Western Republican states that mostly were ignored by Democrats until Sen. Barack Obama "showed up" are turning into political battlegrounds in the 2008 election.

Republicans, with few exceptions in recent decades, have become accustomed to sweeping the Plains and Mountain States from the Canadian border to the Rio Grande - President Bush carried all of them in 2004 and all but one in 2000.

However, the Illinois Democrat is aggressively challenging Sen. John McCain in at least six of them, including Republican strongholds New Mexico, Nevada, Colorado, Montana and North and South Dakota, where polls show the race between the two rivals is close or in a dead heat.

The Obama campaign's Western strategy is twofold: First and foremost, these states have been trending Democratic in the past decade and are ripe for the taking. Second, the closeness of the presidential race demands picking up additional electoral votes in Republican territory to offset potential losses in major tossup states like Florida and Ohio.

"You have a lot of ways to 270," the number of electoral votes needed to win the election, Obama campaign manager David Plouff told reporters at a recent briefing. "Our goal is not to be reliant on one state on Nov. 4.

"We will compete aggressively in the West and the Southwest, especially in the states Bush won in 2004. We are building robust organizations across the regions, even in traditional GOP strongholds," said Obama campaign spokesman Nick Shapiro.

Taking a page out of Woody Allen's philosophy that "80 percent of success is showing up," the Obama campaign has made a strategic decision to mount serious campaigns in places such as North Dakota and Montana that are among the reddest of the red states. Though the two states have just six electoral votes between them, he has opened campaign offices in both states, including six in Montana.

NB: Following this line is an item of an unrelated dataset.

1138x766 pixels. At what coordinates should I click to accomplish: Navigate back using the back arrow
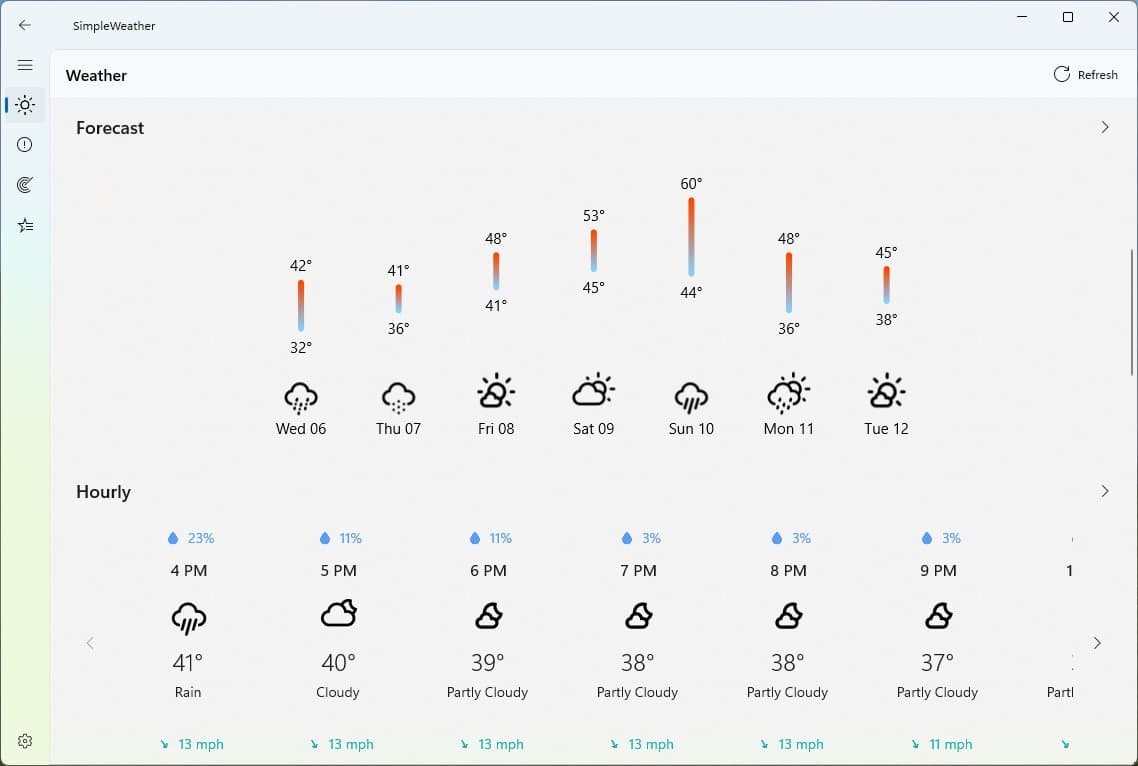pyautogui.click(x=24, y=25)
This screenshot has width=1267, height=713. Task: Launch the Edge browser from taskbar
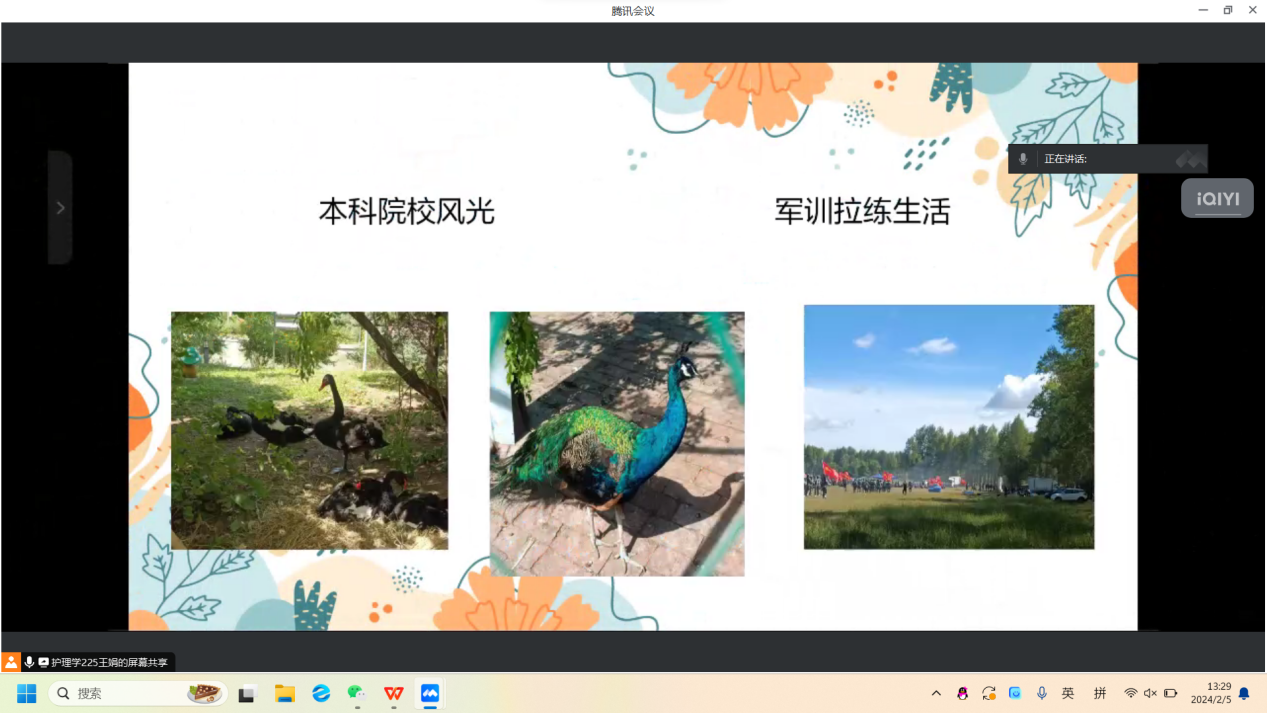[321, 693]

"If I didn't show up, I wouldn't get many votes around here. If I did show up, I might get something going," Mr. Obama told a fundraising crowd in Colorado Springs, where he held a four-point edge over Mr. McCain last week.

Mr. McCain isn't taking the region for granted and has a team of surrogates campaigning for him there, including his former rival for the nomination, former Massachusetts Gov. Mitt Romney, who is popular in the region and won Republican primaries in Montana, Nevada, Utah, North Dakota, Wyoming and Colorado.

"Nevada and the West will make the difference as to whether I'm the next president or not," Mr. McCain told voters at the opening of his Nevada campaign headquarters earlier this month.